Given information –
§
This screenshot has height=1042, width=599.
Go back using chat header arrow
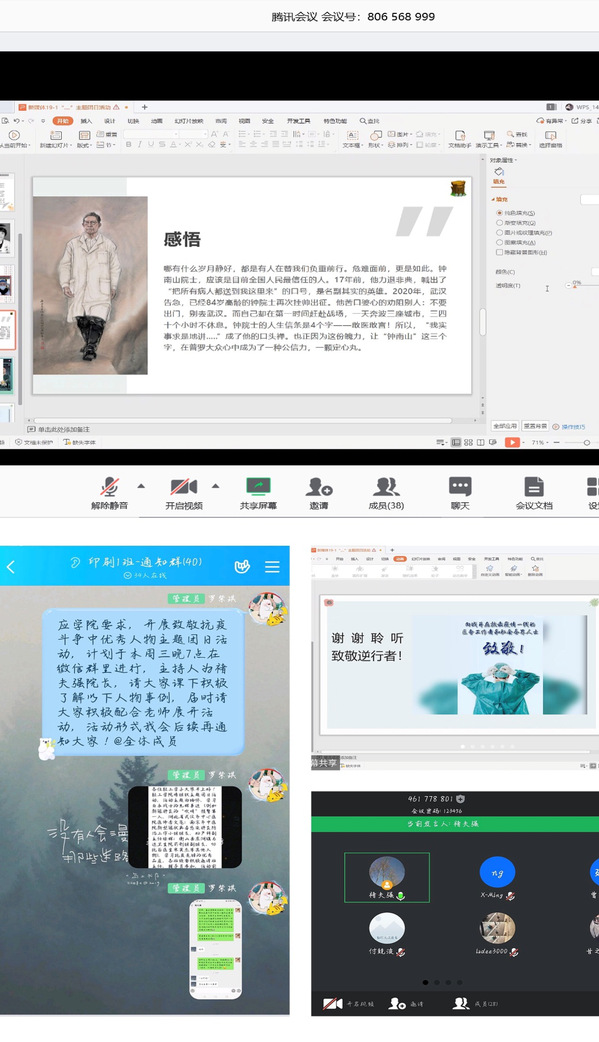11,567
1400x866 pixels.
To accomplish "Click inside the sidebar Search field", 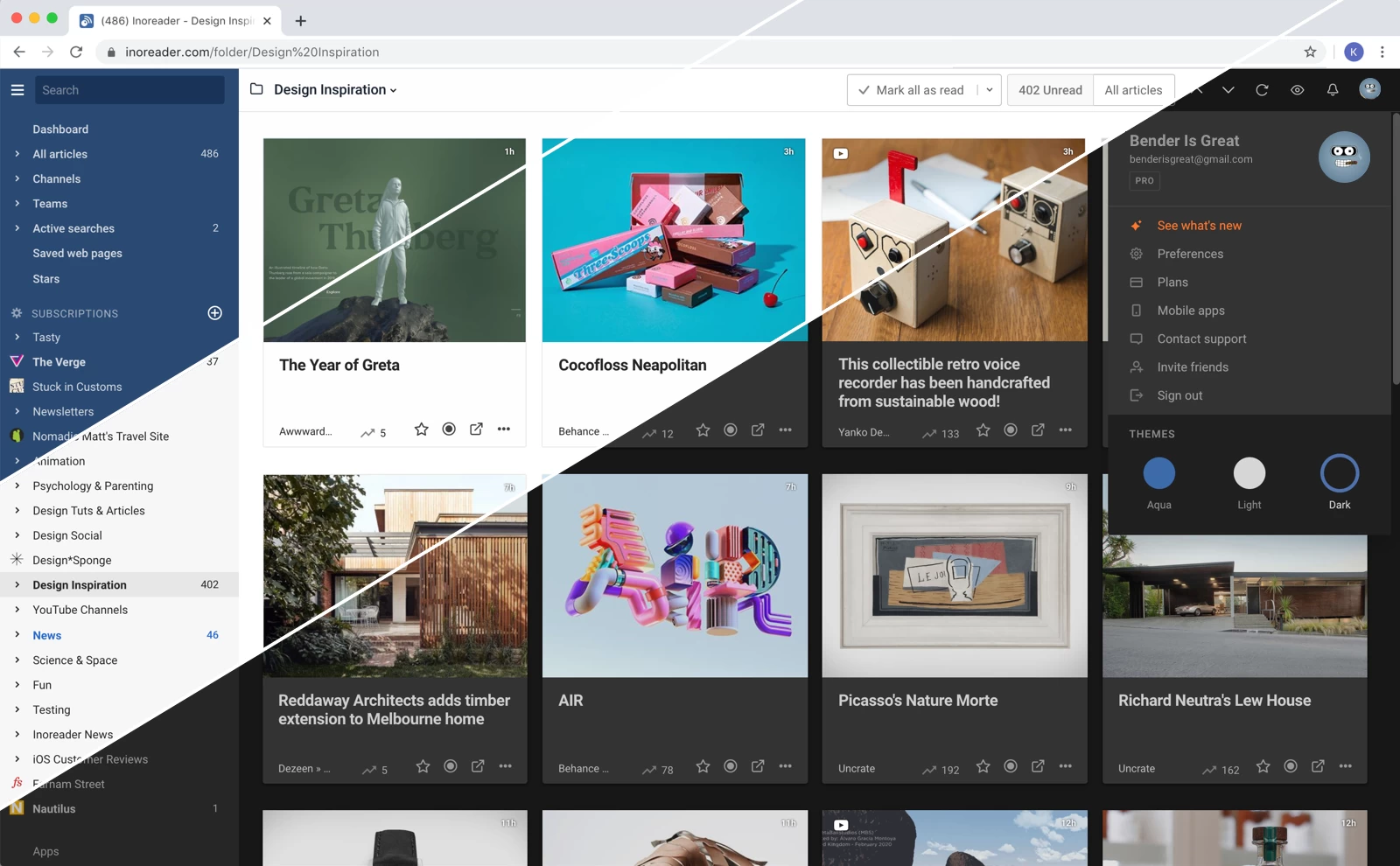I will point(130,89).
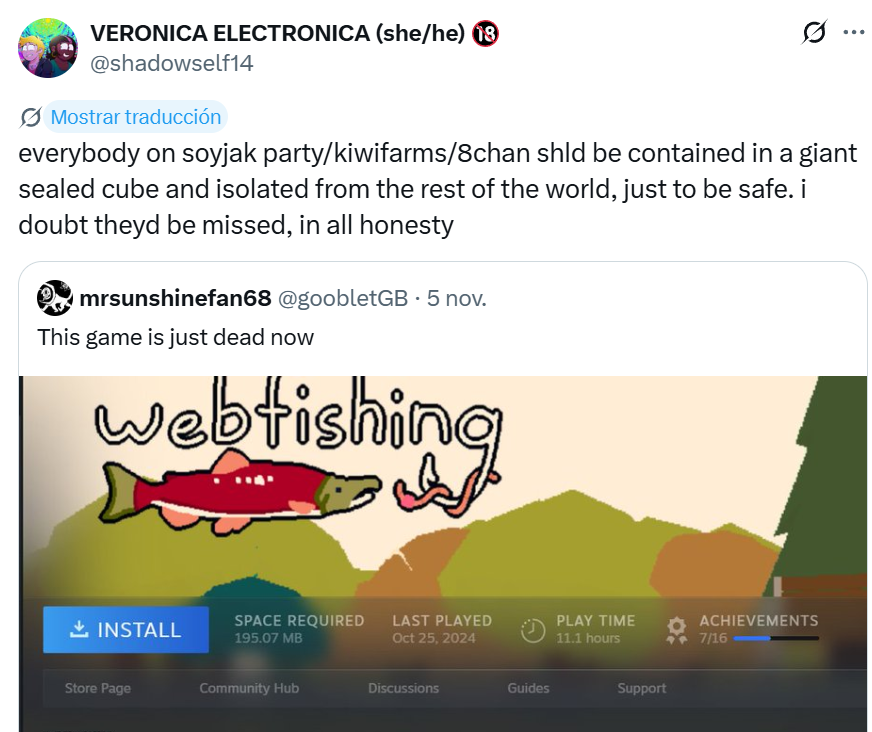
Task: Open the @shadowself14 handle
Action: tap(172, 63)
§
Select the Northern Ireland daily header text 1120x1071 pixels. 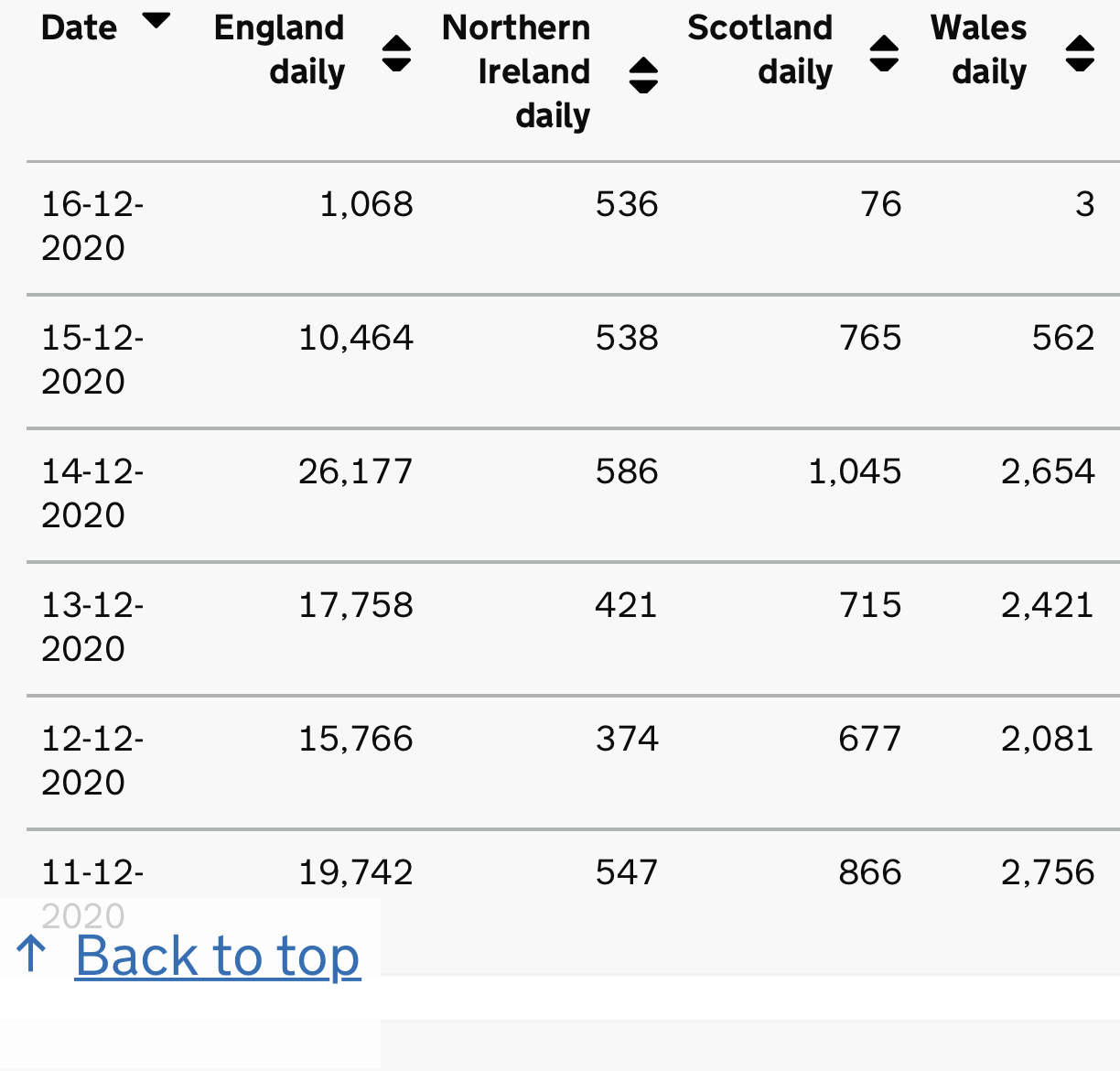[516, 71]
§
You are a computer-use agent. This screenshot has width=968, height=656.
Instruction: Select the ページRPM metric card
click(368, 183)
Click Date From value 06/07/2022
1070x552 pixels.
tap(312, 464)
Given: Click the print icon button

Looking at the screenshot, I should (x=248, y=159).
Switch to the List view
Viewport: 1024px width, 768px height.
§
Exercise aim – Reproduce the lines above verbatim, starting at the line that contains "You are a computer-use" and ending at the line that contains "Viewport: 1024px width, 768px height.".

Output of the task –
You are a computer-use agent. This screenshot has width=968, height=656.
Instruction: Select the ページRPM metric card
click(368, 183)
Click Date From value 06/07/2022
1070x552 pixels.
tap(312, 464)
Given: Click the print icon button

Looking at the screenshot, I should (x=248, y=159).
Switch to the List view
Viewport: 1024px width, 768px height.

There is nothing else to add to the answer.